● Stated goal
Recast the material below, from the line containing "Task: Select the" through the end, as a JSON list of strings with one string per line and blank lines omitted. Leave the pictures out of the answer.

Saved entries
▽

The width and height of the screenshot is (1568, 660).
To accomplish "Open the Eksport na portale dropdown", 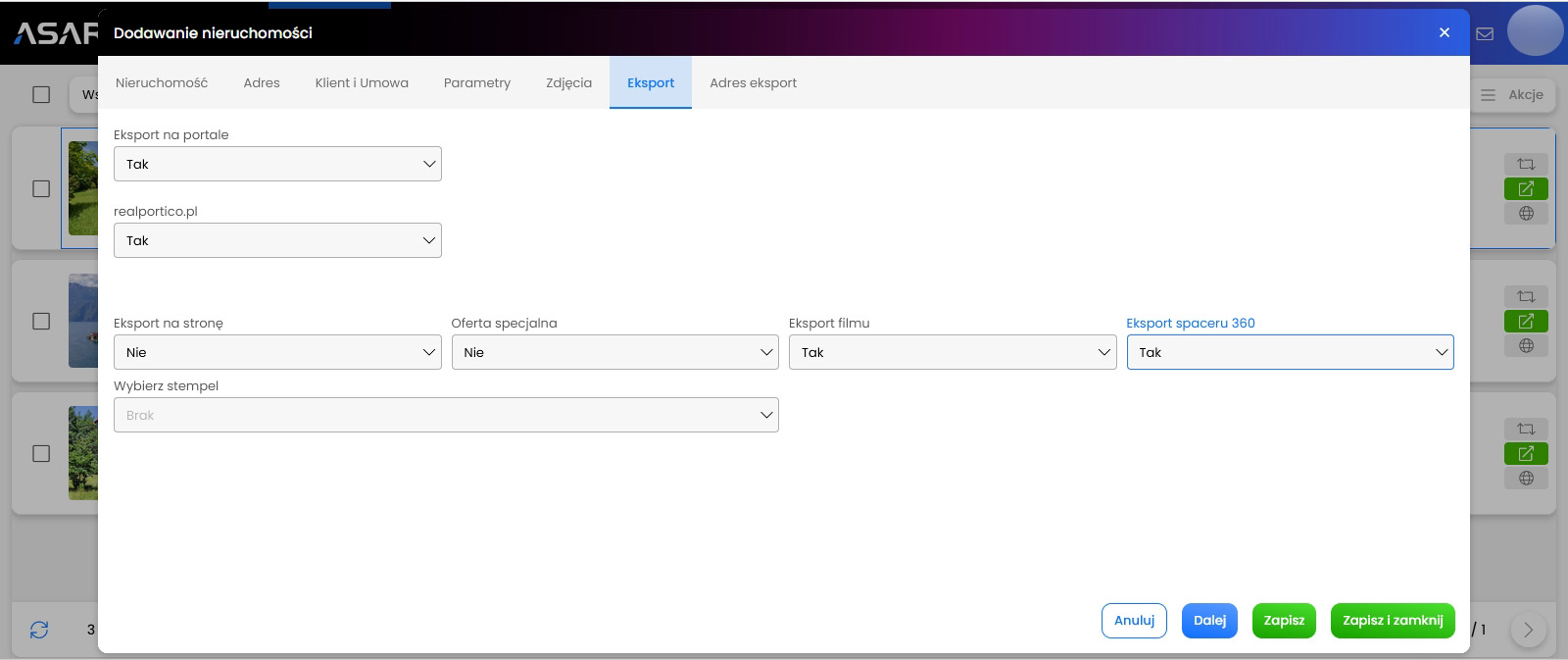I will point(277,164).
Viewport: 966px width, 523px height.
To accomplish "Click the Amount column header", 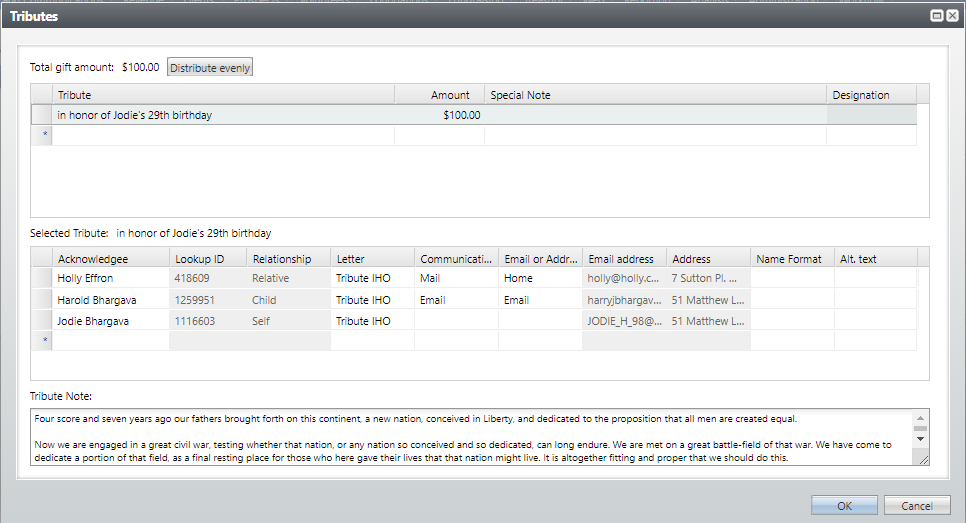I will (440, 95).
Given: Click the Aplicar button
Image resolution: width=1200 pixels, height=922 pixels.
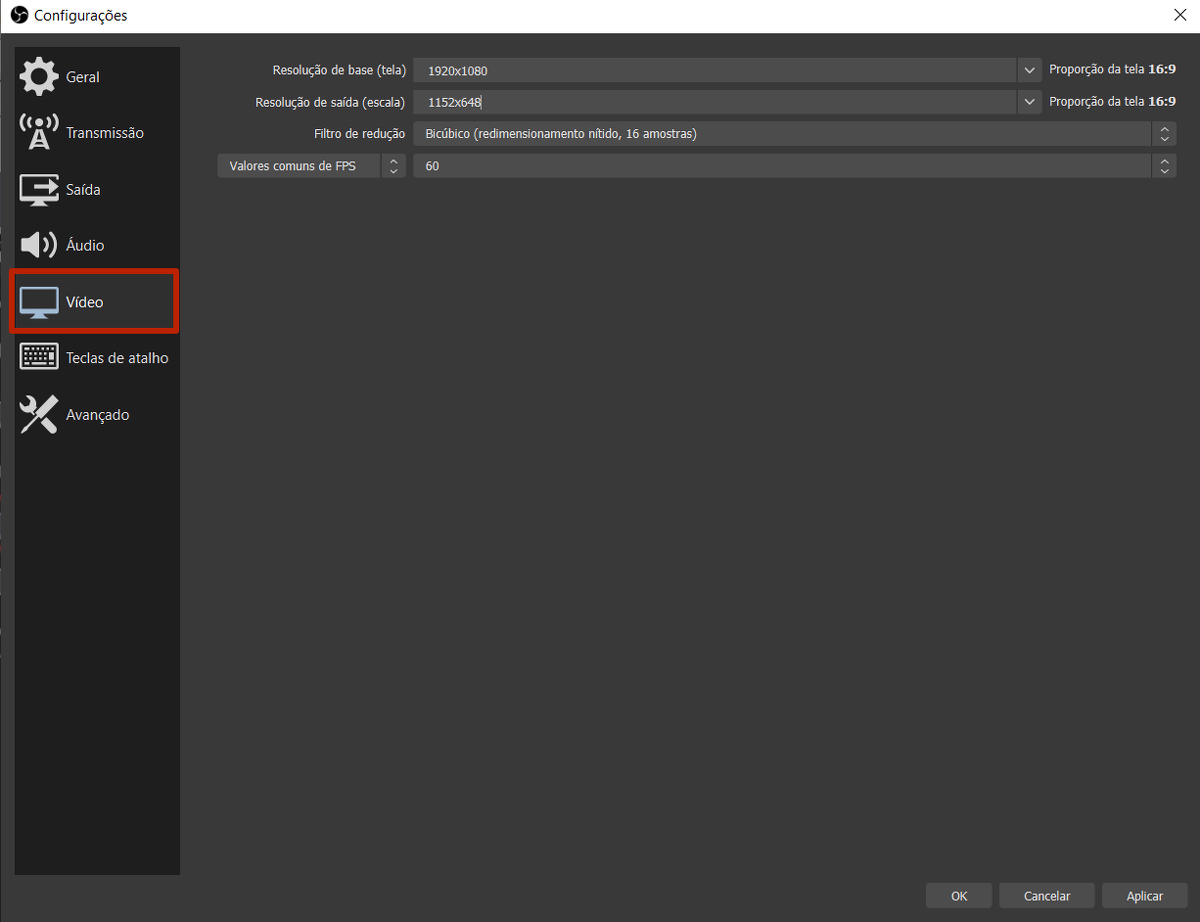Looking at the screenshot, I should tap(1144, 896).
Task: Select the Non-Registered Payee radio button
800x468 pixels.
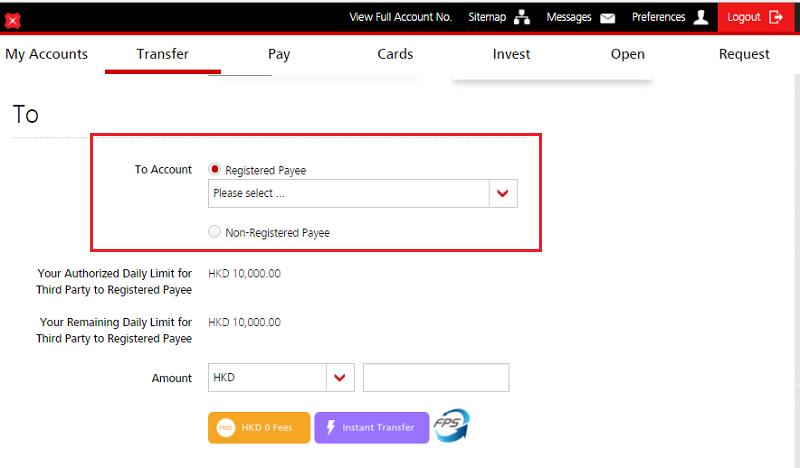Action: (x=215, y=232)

△

● The answer
[
  "Task: Select the Non-Registered Payee radio button",
  "800x468 pixels.",
  "Action: (x=215, y=232)"
]